That's a good idea! 
Maybe I'll try doing a fried brown rice with egg whites, or egg-beaters instead of whole eggs. 
Wonder what to use to fry instead of oil though, I don't get much fat allowance in my diet...

----------


## slfmade

It's pretty easy - If you don't mind the extra calories and carbs throw in some green/red bell peppers, onions, etc. If you want to keep your calories and carbs low go for some sriracha if you don't mind the heat. I'll also use some garlic chili sauce sometimes, but I love anything that adds a little heat to my food.

----------


## oatmeal69

I think Sriracha has anabolic properties all by itself!

----------


## MR-FQ320

> That's a good idea! 
> Maybe I'll try doing a fried brown rice with egg whites, or egg-beaters instead of whole eggs. 
> Wonder what to use to fry instead of oil though, I don't get much fat allowance in my diet...
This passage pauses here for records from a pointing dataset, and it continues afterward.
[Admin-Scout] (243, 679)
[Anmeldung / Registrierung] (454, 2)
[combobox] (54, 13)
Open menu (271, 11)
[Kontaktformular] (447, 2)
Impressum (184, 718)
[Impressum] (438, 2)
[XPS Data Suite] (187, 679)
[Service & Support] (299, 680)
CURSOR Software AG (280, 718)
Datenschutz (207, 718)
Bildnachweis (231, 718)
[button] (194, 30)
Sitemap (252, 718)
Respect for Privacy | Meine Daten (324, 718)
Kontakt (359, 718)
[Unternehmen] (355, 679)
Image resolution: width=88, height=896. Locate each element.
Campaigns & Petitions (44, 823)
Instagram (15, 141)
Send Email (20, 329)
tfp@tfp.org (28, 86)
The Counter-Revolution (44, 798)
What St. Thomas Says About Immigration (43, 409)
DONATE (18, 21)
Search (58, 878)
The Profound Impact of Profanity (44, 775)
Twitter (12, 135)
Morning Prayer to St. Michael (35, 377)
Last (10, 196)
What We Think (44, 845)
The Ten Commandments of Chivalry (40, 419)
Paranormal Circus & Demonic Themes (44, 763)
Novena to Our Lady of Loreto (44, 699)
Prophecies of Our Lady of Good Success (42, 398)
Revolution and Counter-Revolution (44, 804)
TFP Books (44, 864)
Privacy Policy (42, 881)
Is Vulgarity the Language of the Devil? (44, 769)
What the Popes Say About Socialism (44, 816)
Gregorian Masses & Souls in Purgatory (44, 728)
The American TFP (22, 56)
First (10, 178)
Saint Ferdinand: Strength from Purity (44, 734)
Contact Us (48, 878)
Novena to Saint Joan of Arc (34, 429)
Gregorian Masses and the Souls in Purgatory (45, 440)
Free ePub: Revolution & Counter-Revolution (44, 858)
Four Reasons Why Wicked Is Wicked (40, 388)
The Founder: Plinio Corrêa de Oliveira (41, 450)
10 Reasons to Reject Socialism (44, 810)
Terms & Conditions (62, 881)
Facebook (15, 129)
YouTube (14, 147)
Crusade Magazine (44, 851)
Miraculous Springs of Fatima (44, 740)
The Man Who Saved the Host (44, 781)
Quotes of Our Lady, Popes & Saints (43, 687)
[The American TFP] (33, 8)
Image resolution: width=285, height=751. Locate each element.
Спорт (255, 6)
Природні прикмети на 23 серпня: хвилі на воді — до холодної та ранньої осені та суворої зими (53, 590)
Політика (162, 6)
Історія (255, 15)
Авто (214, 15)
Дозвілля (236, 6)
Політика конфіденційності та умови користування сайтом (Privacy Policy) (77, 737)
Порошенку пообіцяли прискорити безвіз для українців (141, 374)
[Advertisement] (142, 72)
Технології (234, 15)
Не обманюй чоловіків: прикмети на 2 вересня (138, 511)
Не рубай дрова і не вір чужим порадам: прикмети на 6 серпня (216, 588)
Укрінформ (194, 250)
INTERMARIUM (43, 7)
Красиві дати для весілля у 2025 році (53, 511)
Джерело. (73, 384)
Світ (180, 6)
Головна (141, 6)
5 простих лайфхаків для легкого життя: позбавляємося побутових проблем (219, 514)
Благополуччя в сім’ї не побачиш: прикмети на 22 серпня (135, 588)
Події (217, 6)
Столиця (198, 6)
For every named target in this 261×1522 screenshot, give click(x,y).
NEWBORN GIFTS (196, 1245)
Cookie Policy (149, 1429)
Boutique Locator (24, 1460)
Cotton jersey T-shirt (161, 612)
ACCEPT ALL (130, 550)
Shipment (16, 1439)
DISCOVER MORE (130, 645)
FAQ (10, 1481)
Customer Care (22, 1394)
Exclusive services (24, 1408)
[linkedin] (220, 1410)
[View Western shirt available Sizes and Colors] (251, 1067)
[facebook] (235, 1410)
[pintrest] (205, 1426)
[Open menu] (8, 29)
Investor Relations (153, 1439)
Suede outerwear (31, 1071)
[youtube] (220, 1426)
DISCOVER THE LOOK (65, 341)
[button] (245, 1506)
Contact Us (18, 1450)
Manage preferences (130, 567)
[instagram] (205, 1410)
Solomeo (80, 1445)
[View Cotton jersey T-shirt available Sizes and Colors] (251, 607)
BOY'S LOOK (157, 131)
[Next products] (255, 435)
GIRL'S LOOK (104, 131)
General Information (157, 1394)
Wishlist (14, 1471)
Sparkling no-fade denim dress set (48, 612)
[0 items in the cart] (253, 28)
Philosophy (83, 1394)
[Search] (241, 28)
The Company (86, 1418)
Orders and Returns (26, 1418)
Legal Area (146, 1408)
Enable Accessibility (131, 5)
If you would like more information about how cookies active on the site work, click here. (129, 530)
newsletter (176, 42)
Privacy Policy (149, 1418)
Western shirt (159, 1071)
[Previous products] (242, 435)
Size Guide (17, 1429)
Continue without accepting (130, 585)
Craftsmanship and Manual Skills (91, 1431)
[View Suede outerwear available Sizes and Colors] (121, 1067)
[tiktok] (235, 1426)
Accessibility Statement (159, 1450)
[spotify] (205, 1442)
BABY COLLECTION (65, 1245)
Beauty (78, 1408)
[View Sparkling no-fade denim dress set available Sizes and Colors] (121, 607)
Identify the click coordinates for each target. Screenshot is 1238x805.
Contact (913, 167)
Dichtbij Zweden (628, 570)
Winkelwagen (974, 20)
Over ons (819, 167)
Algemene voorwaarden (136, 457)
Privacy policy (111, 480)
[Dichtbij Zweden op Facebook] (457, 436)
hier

I use fry lite, its one calorie per spray

----------


## SHANE704

I use half water half chicken broth when cooking mine, gives it a lil more flavor!

----------


## toojax

I cook the rice then scrample it with my eggs and add hot sauce

----------


## kronik420

i make fried rice, i cook the rice 1st, then an egg omlett(plain or add stuff if u want) then cook chicken bacon and garlic. add rice and soy sauce, fish sauce, stir all that up and then mix through ur omlett :P

----------


## wmaousley

We boil a whole chicken until completely cooked, and use the same water we used to boil the chicken to boil the rice. Amazing Flavor. You can also freeze this water for later use.

----------


## GORILLAslap

i cook chicken tenders, smother in sirchara chile sauce then mix with seasoned brown rice

----------


## Mason380

Adding chicken to the brown rice is deff the way to go for more flavor. You could even try switching to white rice and do abit more cardio to stay on top of the extra carbs. That's what I do because I hate the taste of brown rice

----------